■ WHAT IS NEEDED:
Search the data for the word "agent" and copy each line that has it.
── SUPPLIED DATA
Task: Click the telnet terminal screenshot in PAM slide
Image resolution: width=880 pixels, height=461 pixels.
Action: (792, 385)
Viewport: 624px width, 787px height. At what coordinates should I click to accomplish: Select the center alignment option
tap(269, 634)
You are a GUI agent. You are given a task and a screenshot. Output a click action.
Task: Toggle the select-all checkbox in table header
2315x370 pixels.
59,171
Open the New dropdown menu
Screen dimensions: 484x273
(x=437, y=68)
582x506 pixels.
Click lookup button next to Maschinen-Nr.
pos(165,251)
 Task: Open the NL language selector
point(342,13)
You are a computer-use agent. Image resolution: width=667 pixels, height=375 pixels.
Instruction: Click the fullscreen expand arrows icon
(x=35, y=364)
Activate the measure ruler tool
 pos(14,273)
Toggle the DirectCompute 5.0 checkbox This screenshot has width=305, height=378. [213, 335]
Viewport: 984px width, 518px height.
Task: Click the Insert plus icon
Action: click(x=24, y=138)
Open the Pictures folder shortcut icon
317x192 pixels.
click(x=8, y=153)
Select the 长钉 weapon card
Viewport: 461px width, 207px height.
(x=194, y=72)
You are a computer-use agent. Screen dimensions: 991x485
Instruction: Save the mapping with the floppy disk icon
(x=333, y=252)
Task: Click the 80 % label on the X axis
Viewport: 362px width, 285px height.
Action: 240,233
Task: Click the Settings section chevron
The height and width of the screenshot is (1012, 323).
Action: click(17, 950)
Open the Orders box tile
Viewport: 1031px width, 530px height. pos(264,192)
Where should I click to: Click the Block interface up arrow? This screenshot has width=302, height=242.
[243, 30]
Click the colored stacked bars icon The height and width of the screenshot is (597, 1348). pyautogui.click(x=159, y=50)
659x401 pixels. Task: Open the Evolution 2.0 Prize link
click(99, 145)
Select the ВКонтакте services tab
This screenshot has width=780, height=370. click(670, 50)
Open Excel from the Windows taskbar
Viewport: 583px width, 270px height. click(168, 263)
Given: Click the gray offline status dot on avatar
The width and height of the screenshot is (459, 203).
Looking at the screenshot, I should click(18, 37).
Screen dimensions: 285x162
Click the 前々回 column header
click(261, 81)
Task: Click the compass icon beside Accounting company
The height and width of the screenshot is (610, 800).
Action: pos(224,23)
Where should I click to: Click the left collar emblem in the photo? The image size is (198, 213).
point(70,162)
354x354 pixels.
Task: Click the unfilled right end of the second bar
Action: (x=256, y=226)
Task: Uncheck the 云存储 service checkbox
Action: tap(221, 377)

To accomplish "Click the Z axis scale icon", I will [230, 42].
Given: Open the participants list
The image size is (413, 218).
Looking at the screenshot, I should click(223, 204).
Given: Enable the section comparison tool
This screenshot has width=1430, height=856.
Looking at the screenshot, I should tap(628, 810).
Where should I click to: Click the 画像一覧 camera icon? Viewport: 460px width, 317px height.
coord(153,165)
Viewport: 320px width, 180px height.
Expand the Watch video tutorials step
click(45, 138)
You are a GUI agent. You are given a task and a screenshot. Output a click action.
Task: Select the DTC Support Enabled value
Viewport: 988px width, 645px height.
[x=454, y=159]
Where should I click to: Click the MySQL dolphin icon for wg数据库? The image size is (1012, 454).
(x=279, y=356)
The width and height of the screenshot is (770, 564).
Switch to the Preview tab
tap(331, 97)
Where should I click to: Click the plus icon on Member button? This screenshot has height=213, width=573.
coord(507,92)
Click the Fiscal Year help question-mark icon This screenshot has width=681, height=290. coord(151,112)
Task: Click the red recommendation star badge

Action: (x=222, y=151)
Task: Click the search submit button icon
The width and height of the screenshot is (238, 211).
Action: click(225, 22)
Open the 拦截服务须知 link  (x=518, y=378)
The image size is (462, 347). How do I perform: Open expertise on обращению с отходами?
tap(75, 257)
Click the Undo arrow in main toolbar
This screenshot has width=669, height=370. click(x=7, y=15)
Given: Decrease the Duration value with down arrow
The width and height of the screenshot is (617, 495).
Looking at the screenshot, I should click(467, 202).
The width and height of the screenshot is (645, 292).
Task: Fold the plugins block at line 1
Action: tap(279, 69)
────
■ YOUR RESPONSE:
You are a GUI agent. You are given a task and a screenshot. Output a click action.
You are a computer-use agent. Image resolution: width=667 pixels, height=375 pixels.
You are a computer-use agent. Screen dimensions: 991x485
You are a GUI agent. You are given a task and a screenshot. Output a click action.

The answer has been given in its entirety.